Something I would like to mention before this thread gets to old is, could a alt Fredericksburg work? Like if Meade had been supported when his division had taken part of the southern rebel line the whole battle could have been won then, couldn't McClellan do better? He has more troops then burnside did, and at lest to start with (before Johnston gets his reinforcements) the Confederatecy less then the OTL Fredericksburg.
Well, going for the "cross before the area is defended" won't work because there's two divisions there at the start, so it'd have to be much the same "slowly build the pontoons" as historical, which gives time for the Confederate reinforcements to arrive. (It helps that an attack on Fredericksburg was exactly what Johnston was expecting, of course)
Johnston has access to:
Immediately available at Fredericksburg: 7 brigades (minimum 6)
Whiting's division of 3 bdes (Whiting, Hood and Hampton)
Holmes' division of 4 bdes (French, Walker*, Field and SR Anderson)

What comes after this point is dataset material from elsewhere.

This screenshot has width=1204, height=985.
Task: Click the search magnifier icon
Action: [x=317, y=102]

Available elsewhere on the Rapidan/Rappahanock line: 14 brigades (minimum 13)
GW Smith's division (GT Anderson, Wilcox* and Toombs)

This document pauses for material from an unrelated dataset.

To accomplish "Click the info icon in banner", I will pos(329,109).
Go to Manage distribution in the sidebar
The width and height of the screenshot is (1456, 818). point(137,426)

Longstreet's division of 3 bdes (AP Hill, DR Jones and Pickett, with DR Jones being senior and commanding the division in lieu of Longstreet's assuming a "corps")
Ewell's division (Elzey, Trimble and Taylor)
Early's division of 3 bdes (Early, Rodes and Kershaw)
DH Hill's new division assembled from two slack brigades (Griffith and GB Anderson)
* pulled out to help form central CS reserve
On top of that Gregg, Branch and JR Anderson from the NC force were sent to Northern Virginia when McClellan made his historical move, along with Cobb (who'd been pulled from the Peninsula) being released back to the Peninsula and Colston and Pryor (from Norfolk) going to the Peninsula.
That means Johnston would have:
19 brigades already along the Rapidan/Rappahanock
+ 2 released back to him
+ 3 from NC
+ 1 from Peninsula
+ 2 from Norfolk
Total 27 brigades
Jackson is still in the Valley.
Assuming both sides concentrate everything aside from their Valley forces at Fredericksburg (and that McClellan gets to keep all 12 divisions of his main field force, which historically he did not) then that's about 4:3 in favour of the Union (assuming the strength of the brigades is comparable). Might be workable, but not in "will definitely succeed" territory, especially since none of the DCs or CCs has much if any experience.
If a division is ordered to Fremont, or one is held back to defend Washington along the Culpeper-Manassas-Washington or Manassas Gap - Manassas - Washington approach route, then the numerical superiority erodes fast.